Power consumption is another key consideration, especially as data centres scale up to support hundreds or thousands of 10G Ethernet ports. We measured power usage in two modes: Fully loaded, with traffic from the Spirent test instrument offered to all 384 ports at line rate, and 50% loaded, with only half the line cards inserted (but still offering traffic at line rate to all those cards). In these and all other tests, the switch used direct-attached copper (DAC) cables and transceivers.
When fully loaded, the 7508 drew 4,358 watts, or about 11.3 watts per port. With only half the ports inserted, the system used 1,598 watts, or about 8.3 watts per port. The fully loaded number is a worst-case scenario, while the 50% case is more representative for many enterprises, especially those who don’t populate all line cards on day one.
Arista requested that we measure the burst-handling characteristics of the 7508, specifically to verify Arista’s claim that the system can buffer up to 50MB per port. Handling short, high-speed bursts of traffic is especially important in many high-performance computing applications, where multiple senders may present data to the same receiver at the same instant.
While many vendors talk about microbursts in marketing collateral, there isn’t yet an industry-standard method of measuring burst handling. We used a couple of methods here: First, with a 2:1 oversubscription of steady-state traffic, where we offer traffic to 256 ports, destined to all the remaining 128 ports. That’s a simple buffer test and should work regardless of burst length.
Second, to assess microburst buffering, we sent bursts of varying sizes at line rate from multiple sources to the same destination port at the same time. By experimenting with different burst lengths, we found the maximum microburst length the system could buffer without frame loss.
While the microburst method is arguably more interesting due to the dynamic nature of enterprise traffic, the first method produced a surprising result.
Faced with a 2:1 oversubscription, the switch initially dropped nearly 60% of traffic rather than the expected 50% or less, meaning it wasn’t buffering at all. Arista attributed the loss to a combination way the 7508’s virtual output queuing (VOQ) works and the totally nonrandom order of our test traffic. After setting the VOQ scheduling to a non-default setting (“petra voq tail-drop 2”), packet loss fell to 50% or less, as expected.
Another lesson learned, both in steady-state and microburst buffering tests, is that buffer capacity depends in part on the number of senders and receivers involved. When we ran the microburst test with 256 transmitter and 128 receiver ports, the 7508 buffered up to 83.49 megabytes on each receiver port with zero frame loss, well in excess of Arista’s claim of 50MB/port. That’s equivalent to around 56,300 1,518-byte frames.
However, if we ran the same test with 383 transmitters all aimed at one receiver, the largest amount of traffic that could be buffered without loss was much lower, around 6.85MB (or around 4,600 1,518-byte frames).
The results differ because of the 7508’s VOQ and credit-based architecture. When frames enter the switch, it will allocate buffers and issue forwarding credits if, and only if, sufficient resources exist to forward the traffic. The higher the ratio of transmitters to receivers, the greater the imbalance between requested and available resources. In this light, Arista’s 50MB claim is really a composite figure, one that assumes transmit and receive port counts are somewhere between the best- and worst-case scenarios.

Problem 1: Reproduce the portion of the passage on the Arista 7508 that begins at the words "While the microburst" and stops after the words "a surprising result.".

Word and element locating data:
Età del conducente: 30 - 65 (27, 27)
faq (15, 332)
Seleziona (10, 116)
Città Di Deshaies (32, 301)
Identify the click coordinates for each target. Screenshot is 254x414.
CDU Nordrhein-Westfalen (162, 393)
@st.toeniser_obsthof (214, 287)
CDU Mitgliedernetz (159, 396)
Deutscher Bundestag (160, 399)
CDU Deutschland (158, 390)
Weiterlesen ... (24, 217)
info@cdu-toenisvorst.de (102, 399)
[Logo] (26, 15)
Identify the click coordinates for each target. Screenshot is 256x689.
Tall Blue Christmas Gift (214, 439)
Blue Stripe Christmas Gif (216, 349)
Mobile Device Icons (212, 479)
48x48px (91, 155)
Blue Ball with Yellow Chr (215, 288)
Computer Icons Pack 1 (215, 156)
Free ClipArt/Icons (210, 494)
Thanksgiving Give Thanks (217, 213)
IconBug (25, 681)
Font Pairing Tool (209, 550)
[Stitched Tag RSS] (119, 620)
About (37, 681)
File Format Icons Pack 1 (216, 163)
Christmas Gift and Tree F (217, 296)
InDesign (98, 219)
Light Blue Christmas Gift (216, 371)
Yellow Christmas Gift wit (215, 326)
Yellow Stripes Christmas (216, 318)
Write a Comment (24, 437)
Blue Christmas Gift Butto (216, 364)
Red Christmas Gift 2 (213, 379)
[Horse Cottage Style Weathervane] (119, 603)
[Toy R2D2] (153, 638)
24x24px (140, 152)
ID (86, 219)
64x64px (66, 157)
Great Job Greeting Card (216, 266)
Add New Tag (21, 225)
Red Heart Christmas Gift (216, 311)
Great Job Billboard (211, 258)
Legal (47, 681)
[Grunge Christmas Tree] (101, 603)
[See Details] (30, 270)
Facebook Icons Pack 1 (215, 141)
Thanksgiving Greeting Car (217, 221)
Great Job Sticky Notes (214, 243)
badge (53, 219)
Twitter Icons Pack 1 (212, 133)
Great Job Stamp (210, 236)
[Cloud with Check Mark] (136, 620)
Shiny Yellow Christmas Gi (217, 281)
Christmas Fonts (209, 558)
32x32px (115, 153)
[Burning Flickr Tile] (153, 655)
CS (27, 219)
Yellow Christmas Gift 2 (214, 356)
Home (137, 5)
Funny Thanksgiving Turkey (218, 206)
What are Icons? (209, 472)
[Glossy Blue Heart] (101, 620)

Problem 2: Report every line of the entries that contains the string "Pack", treating uppercase and lowercase as different.

Correct answer 1:
While the microburst method is arguably more interesting due to the dynamic nature of enterprise traffic, the first method produced a surprising result.

Correct answer 2:
Computer Icons Pack 1 (215, 156)
File Format Icons Pack 1 (216, 163)
Facebook Icons Pack 1 (215, 141)
Twitter Icons Pack 1 (212, 133)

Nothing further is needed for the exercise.